- Kategori
- Dünya Şehirleri
Belçika’nın romantik şehri, Kuzey’in Venedik’i: Brugge

Eşim tanıştığımızdan beri hep ‘Seninle Brugge’e gidelim.’ diyordu. Oranın romatizmin baş tacı olarak gösterilen Paris’ten bile romantik olduğunu söylüyordu. İşte tanıştığımızdan beş yıl sonra Brugge’de yan yana yürürken bunlar geldi aklıma. Beş senenin anıları bir bir gözlerimin önünden geçerken dar arnavut kaldırımlardan yürüyüp Belçika’nın nefis çikolatalar satan renkli küçük dükkanlarını gezdik.
Kanallarla çevrili tarihi binaların bulunduğu sokaklar, denildiğine göre Belçika’nın eliyle restorasyon adı altında bozulmaktan İngilizlerin sayesinde kurtulabilmiş. Bu nedenle İngilizlere şükran duyan bazı Belçikalılar var. İngilizler burayı görünce aşık olmuşlar ve şehrin üçte birini de satın almışlar. Öyle ya da böyle birileri sahip çıkmış, bu güzelim şehri tarihiyle birlikte uzun süreli korumuştu. Bu küçük şehri kanallarıyla, tarihi meydanları ve şirin kafeleriyle Avrupa’nın en güzel şehirlerinden biri olarak gösterenlere hak verilmeyecek gibi değildi.
Kırmızı, turuncu, yeşil yapraklı ağaçların dinginliğinde kanal boyunca yürüdükten sonra küçük bir meydanda şirin bir kafenin kaldırımdaki küçük masalarından birine oturup meydandaki bankta oturan sevimli yaşlı bir çifti, köpeğiyle oynayan adamı, at arabalarıyla geziye çıkmış turistleri izlemeye koyulduk. Sarışın garson kız tüm Brugge’lüler gibi saygılı ve canayakındı. Orada yerel birayla yediğimiz gulaş unutulmayacak kadar lezzetliydi, hele de arkamızdan hafif bir güneş bizi ısıtırken.

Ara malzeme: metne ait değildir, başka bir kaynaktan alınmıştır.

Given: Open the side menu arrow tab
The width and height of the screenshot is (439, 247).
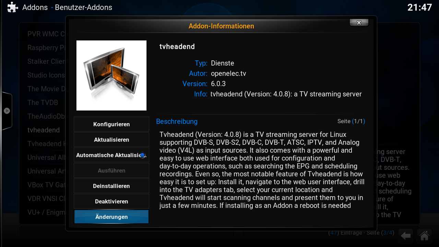Looking at the screenshot, I should tap(7, 111).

Küçük bir şapeldeki Michelangelo’nun 1504’te 20’li yaşlarının ortasında beyaz mermerden yaptığı Madonna’sını görmeye gidiyoruz. Michelangelo’nun hayattayken hiçbir eserinin İtalya dışına çıkmasına izin vermediğini duyduğumdan heykelin Brugge’e nasıl geldiğini biraz araştırdım. Kaynaklarda hep farklı nedenler görünce iyice kafam karıştı. Hatta Michelangelo’nun Madonna heykelini kimseye göstermemesi için babasına yazdığı mektubu duyunca ‘Fazla merak iyi değildir’ diyerek kendimi telkin ettim.
Kanallarda yüzen kuğuları, sonra güçlü atların çektiği arabaları izleyelim derken ‘güçlü’ ile ‘akıllı’ diye turistlere kolayca anlatılan ülke kahramanlarının heykelinin bulunduğu geniş ana meydanda çiçeklerle süslü kaldırım kafelerinden birine vardık. Kahvemizi içerken yağmur geliyorum demeden bir anda bastırdı ve öyle delice yağmaya başladı ki gezimizin sonu ıslak bitti. Yine de Kuzey’in Venedik’inin huzuru üstümüze yapışmıştı.